Der Downloadlink befindet sich im Anhang.

Für Kritik, Fehlerfund und Kommentare bedanke ich mich ;-)

PS: Es ist noch nicht ganz bugfrei, glaube ich.


----------



## Steev (3. Apr 2010)

Hat zwar etwas gedauert, bis ich herausgefunden habe, wie es funktioniert  Kann aber auch daran liegen, dass ich keine Ahnung habe wie BlackJack funktioniert oder gespielt wird. Wobei wir beim Thema wären: Mir fehlt so eine Art Startmenü wo es dann auch eine Spielerklärung gibt...
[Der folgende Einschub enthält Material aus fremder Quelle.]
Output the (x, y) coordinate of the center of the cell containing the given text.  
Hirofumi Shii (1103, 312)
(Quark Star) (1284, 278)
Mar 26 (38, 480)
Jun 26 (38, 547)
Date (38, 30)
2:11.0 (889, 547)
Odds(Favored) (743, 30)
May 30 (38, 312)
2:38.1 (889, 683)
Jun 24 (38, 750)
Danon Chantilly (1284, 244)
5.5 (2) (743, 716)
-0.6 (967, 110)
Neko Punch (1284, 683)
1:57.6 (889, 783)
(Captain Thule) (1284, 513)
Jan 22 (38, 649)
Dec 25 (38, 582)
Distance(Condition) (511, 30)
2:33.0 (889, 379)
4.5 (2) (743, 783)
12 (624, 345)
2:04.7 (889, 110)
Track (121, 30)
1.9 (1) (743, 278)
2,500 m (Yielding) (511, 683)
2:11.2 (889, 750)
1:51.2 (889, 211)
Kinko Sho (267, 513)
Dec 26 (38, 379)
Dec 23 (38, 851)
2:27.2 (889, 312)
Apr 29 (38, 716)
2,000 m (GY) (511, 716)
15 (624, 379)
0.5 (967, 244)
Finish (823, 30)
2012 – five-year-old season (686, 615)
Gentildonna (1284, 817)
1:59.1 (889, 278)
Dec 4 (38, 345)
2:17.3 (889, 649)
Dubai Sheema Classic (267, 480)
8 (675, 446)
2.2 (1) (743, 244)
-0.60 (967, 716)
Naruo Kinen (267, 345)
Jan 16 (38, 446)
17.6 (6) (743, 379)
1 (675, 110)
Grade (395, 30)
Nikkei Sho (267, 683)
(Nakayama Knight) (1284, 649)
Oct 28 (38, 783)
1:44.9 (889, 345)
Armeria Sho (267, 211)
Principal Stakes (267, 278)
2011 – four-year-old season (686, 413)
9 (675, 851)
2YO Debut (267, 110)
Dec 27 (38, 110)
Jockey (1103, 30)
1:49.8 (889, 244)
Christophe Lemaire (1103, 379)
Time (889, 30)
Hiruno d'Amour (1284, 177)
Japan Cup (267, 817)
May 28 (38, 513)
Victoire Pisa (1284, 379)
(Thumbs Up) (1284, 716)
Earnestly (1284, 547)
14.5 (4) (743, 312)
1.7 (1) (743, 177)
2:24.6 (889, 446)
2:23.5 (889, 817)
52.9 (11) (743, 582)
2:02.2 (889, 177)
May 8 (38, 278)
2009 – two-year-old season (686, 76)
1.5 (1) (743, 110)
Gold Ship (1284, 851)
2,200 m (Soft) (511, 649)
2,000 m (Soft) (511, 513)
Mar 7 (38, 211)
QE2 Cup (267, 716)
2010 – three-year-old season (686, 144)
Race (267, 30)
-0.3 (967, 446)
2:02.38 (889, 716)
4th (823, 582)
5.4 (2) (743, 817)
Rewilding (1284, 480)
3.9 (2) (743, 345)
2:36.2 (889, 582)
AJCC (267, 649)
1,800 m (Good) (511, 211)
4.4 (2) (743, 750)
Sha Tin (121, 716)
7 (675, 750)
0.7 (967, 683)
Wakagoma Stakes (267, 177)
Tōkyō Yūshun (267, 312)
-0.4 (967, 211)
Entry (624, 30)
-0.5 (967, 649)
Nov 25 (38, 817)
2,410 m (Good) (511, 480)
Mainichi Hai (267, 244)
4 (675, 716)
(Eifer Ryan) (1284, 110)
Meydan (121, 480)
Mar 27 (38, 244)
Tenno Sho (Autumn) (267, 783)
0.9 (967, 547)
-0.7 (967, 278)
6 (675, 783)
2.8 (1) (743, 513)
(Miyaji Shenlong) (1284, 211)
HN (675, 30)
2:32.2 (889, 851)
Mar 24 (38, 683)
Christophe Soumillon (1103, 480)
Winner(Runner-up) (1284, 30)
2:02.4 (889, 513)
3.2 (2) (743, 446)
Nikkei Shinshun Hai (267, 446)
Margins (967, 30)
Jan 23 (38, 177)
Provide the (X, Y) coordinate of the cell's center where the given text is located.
Ansonsten sieht das Spiel schon mal gut aus. Auch wenn man halt etwas braucht, bis man begreift, dass man in das Textfeld seinen Betrag eingeben muss...


----------



## erazor_mx (3. Apr 2010)

Ja, ich dachte mir auch, dass ich noch eine Beschreibung zu dieser Textzeile schreiben sollte. Ist irgendwie was ganz anderes, wenn außenstehende Personen sowas begutachten. Für mich wars z.B. selbsterklärend, weil ich ja wusste wie ichs machen will :-D

Was denkst du über einen modalen Dialog zu beginn des Spieles mit einer kleinen Spielbeschreibung.
Oder vielleicht gleich ein Helpfile?


----------



## eRaaaa (3. Apr 2010)

Hehe, ging mir ähnlich, hab auch wie blöde auf den Button rumgeklickt 

(edit: mein Vorschlag zusätzlich wäre: Wenn im Textfeld noch kein Einsatz eingetragen wurde - also immer noch Bet drinnen steht- und dann auf den Button gedrückt wird, könnte ein Dialog/Meldung erscheinen)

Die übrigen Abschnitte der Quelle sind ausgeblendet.